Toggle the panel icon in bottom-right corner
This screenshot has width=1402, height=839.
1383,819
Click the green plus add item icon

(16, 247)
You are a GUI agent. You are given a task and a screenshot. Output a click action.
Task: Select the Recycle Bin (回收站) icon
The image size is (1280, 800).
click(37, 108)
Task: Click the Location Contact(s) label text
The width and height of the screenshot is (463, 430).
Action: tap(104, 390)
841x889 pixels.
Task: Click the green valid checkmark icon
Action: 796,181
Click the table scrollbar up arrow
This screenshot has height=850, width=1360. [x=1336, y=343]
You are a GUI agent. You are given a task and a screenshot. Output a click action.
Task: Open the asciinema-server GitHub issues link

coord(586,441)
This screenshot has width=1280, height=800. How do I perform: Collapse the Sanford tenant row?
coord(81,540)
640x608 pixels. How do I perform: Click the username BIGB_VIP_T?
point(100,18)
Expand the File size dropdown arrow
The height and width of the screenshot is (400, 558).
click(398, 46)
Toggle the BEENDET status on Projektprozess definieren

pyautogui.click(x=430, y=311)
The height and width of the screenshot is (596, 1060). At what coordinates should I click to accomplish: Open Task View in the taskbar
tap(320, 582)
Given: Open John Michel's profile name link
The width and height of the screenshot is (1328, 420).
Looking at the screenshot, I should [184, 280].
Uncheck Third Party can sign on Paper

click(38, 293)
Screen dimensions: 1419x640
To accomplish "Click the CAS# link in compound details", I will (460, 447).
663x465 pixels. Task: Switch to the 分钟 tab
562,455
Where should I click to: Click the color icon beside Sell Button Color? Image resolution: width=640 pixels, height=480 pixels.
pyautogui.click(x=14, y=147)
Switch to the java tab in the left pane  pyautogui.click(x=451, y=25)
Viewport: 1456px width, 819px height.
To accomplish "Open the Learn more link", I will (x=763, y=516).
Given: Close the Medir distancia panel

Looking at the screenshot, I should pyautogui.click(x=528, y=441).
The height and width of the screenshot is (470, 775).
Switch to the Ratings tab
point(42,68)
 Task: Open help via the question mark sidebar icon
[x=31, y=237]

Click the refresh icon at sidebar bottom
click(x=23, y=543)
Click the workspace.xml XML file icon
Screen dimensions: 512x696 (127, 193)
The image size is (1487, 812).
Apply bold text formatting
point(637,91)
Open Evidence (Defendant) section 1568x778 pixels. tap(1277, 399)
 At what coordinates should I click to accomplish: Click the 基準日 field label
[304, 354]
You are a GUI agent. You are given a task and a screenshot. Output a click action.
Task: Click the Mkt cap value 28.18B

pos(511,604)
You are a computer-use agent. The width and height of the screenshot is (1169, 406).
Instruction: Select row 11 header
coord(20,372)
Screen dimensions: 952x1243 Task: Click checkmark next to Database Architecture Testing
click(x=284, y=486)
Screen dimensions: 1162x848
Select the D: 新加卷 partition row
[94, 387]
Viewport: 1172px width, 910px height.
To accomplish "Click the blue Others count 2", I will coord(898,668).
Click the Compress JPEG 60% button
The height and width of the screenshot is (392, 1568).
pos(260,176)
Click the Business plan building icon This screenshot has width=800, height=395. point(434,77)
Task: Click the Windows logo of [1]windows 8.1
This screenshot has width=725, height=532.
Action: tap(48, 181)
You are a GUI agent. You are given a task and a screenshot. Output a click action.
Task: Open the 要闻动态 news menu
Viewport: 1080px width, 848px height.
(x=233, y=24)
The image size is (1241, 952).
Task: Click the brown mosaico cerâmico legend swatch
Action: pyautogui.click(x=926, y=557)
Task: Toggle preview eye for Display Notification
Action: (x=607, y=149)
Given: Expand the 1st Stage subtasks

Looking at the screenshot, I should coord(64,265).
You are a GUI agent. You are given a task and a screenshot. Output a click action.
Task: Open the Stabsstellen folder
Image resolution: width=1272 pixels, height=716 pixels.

## AIM OF THE TASK
The records above must be retyped in full, exactly as written.

## EXERCISE RESULT
Toggle the panel icon in bottom-right corner
This screenshot has width=1402, height=839.
1383,819
Click the green plus add item icon

(16, 247)
You are a GUI agent. You are given a task and a screenshot. Output a click action.
Task: Select the Recycle Bin (回收站) icon
The image size is (1280, 800).
click(37, 108)
Task: Click the Location Contact(s) label text
The width and height of the screenshot is (463, 430).
Action: tap(104, 390)
841x889 pixels.
Task: Click the green valid checkmark icon
Action: 796,181
Click the table scrollbar up arrow
This screenshot has height=850, width=1360. [x=1336, y=343]
You are a GUI agent. You are given a task and a screenshot. Output a click action.
Task: Open the asciinema-server GitHub issues link

coord(586,441)
This screenshot has width=1280, height=800. How do I perform: Collapse the Sanford tenant row?
coord(81,540)
640x608 pixels. How do I perform: Click the username BIGB_VIP_T?
point(100,18)
Expand the File size dropdown arrow
The height and width of the screenshot is (400, 558).
click(398, 46)
Toggle the BEENDET status on Projektprozess definieren

pyautogui.click(x=430, y=311)
The height and width of the screenshot is (596, 1060). At what coordinates should I click to accomplish: Open Task View in the taskbar
tap(320, 582)
Given: Open John Michel's profile name link
The width and height of the screenshot is (1328, 420).
Looking at the screenshot, I should [184, 280].
Uncheck Third Party can sign on Paper

click(38, 293)
Screen dimensions: 1419x640
To accomplish "Click the CAS# link in compound details", I will (460, 447).
663x465 pixels. Task: Switch to the 分钟 tab
562,455
Where should I click to: Click the color icon beside Sell Button Color? Image resolution: width=640 pixels, height=480 pixels.
pyautogui.click(x=14, y=147)
Switch to the java tab in the left pane  pyautogui.click(x=451, y=25)
Viewport: 1456px width, 819px height.
To accomplish "Open the Learn more link", I will (x=763, y=516).
Given: Close the Medir distancia panel

Looking at the screenshot, I should pyautogui.click(x=528, y=441).
The height and width of the screenshot is (470, 775).
Switch to the Ratings tab
point(42,68)
 Task: Open help via the question mark sidebar icon
[x=31, y=237]

Click the refresh icon at sidebar bottom
click(x=23, y=543)
Click the workspace.xml XML file icon
Screen dimensions: 512x696 (127, 193)
The image size is (1487, 812).
Apply bold text formatting
point(637,91)
Open Evidence (Defendant) section 1568x778 pixels. tap(1277, 399)
 At what coordinates should I click to accomplish: Click the 基準日 field label
[304, 354]
You are a GUI agent. You are given a task and a screenshot. Output a click action.
Task: Click the Mkt cap value 28.18B

pos(511,604)
You are a computer-use agent. The width and height of the screenshot is (1169, 406).
Instruction: Select row 11 header
coord(20,372)
Screen dimensions: 952x1243 Task: Click checkmark next to Database Architecture Testing
click(x=284, y=486)
Screen dimensions: 1162x848
Select the D: 新加卷 partition row
[94, 387]
Viewport: 1172px width, 910px height.
To accomplish "Click the blue Others count 2", I will coord(898,668).
Click the Compress JPEG 60% button
The height and width of the screenshot is (392, 1568).
pos(260,176)
Click the Business plan building icon This screenshot has width=800, height=395. point(434,77)
Task: Click the Windows logo of [1]windows 8.1
This screenshot has width=725, height=532.
Action: tap(48, 181)
You are a GUI agent. You are given a task and a screenshot. Output a click action.
Task: Open the 要闻动态 news menu
Viewport: 1080px width, 848px height.
(x=233, y=24)
The image size is (1241, 952).
Task: Click the brown mosaico cerâmico legend swatch
Action: pyautogui.click(x=926, y=557)
Task: Toggle preview eye for Display Notification
Action: (x=607, y=149)
Given: Expand the 1st Stage subtasks

Looking at the screenshot, I should coord(64,265).
You are a GUI agent. You are given a task and a screenshot. Output a click action.
Task: Open the Stabsstellen folder
Image resolution: width=1272 pixels, height=716 pixels.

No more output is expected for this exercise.